SOURCE DATA:
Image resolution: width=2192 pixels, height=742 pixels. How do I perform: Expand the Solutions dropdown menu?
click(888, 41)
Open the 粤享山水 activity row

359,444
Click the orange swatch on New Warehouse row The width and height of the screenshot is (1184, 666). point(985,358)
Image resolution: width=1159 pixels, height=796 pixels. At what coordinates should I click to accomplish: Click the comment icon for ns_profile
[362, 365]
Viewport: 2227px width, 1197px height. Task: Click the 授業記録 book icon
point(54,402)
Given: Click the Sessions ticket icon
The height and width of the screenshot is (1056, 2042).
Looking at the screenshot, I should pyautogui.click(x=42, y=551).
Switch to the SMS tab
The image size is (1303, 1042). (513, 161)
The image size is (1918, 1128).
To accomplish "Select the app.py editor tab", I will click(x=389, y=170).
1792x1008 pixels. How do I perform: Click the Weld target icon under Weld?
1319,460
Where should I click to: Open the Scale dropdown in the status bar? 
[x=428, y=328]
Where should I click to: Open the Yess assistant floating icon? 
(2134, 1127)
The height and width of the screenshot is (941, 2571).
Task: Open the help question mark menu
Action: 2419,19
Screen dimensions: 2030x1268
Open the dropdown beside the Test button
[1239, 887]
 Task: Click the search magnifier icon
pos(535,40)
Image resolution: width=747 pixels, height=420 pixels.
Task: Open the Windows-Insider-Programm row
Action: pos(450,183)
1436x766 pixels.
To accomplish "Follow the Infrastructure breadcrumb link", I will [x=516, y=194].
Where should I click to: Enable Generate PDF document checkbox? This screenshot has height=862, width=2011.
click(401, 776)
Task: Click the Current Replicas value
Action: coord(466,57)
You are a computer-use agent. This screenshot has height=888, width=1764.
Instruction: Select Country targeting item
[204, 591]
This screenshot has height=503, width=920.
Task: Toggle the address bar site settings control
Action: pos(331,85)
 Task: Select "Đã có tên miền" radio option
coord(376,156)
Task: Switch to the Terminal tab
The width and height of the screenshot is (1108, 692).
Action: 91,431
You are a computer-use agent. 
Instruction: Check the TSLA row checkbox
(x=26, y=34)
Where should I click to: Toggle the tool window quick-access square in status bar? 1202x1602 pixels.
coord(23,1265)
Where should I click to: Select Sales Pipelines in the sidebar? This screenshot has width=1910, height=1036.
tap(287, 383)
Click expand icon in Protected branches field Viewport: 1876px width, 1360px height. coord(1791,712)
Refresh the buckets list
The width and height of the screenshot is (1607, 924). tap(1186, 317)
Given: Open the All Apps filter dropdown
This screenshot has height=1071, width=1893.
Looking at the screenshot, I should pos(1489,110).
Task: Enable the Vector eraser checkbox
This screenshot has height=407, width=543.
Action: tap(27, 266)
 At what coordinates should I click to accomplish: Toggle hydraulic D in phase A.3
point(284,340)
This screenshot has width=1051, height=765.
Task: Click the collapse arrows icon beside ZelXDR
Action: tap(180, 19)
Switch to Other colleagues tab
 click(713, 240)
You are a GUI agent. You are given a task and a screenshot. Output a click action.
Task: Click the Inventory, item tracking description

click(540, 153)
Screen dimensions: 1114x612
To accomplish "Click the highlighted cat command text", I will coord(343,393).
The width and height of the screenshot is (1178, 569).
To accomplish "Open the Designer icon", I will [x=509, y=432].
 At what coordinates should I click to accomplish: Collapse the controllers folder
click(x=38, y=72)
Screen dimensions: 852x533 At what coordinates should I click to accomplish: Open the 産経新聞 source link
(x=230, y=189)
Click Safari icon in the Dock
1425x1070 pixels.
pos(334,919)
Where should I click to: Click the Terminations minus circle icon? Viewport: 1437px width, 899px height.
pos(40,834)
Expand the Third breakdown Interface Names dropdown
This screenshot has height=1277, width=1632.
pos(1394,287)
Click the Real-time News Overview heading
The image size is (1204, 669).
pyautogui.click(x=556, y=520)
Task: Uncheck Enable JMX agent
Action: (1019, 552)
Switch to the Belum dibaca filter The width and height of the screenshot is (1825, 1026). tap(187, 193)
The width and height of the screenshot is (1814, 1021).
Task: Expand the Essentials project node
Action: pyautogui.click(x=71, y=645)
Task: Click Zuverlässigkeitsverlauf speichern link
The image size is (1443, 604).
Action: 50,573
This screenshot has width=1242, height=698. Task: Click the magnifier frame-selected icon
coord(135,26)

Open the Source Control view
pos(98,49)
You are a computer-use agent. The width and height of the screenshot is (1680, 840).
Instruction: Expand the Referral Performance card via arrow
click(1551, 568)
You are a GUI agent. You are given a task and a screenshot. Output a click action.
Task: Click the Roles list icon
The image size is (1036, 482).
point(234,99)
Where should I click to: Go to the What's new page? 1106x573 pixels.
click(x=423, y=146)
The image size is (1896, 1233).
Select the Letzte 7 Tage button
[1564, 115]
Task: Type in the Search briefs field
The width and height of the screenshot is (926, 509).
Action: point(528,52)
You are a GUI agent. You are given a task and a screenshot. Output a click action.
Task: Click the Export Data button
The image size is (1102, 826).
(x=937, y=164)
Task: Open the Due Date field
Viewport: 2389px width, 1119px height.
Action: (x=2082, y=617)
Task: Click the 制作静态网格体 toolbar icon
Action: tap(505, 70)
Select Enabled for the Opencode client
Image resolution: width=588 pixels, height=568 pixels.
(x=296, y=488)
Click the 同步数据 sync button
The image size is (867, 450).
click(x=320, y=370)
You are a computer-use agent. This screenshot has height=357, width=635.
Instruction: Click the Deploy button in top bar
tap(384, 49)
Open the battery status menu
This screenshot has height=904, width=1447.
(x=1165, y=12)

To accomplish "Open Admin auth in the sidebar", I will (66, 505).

AIM OF THE TASK: When the word "field" appears in a line of the listing, pull that line out.

RESPONSE TO THE TASK:
Click expand icon in Protected branches field Viewport: 1876px width, 1360px height. coord(1791,712)
Task: Type in the Search briefs field
Task: Open the Due Date field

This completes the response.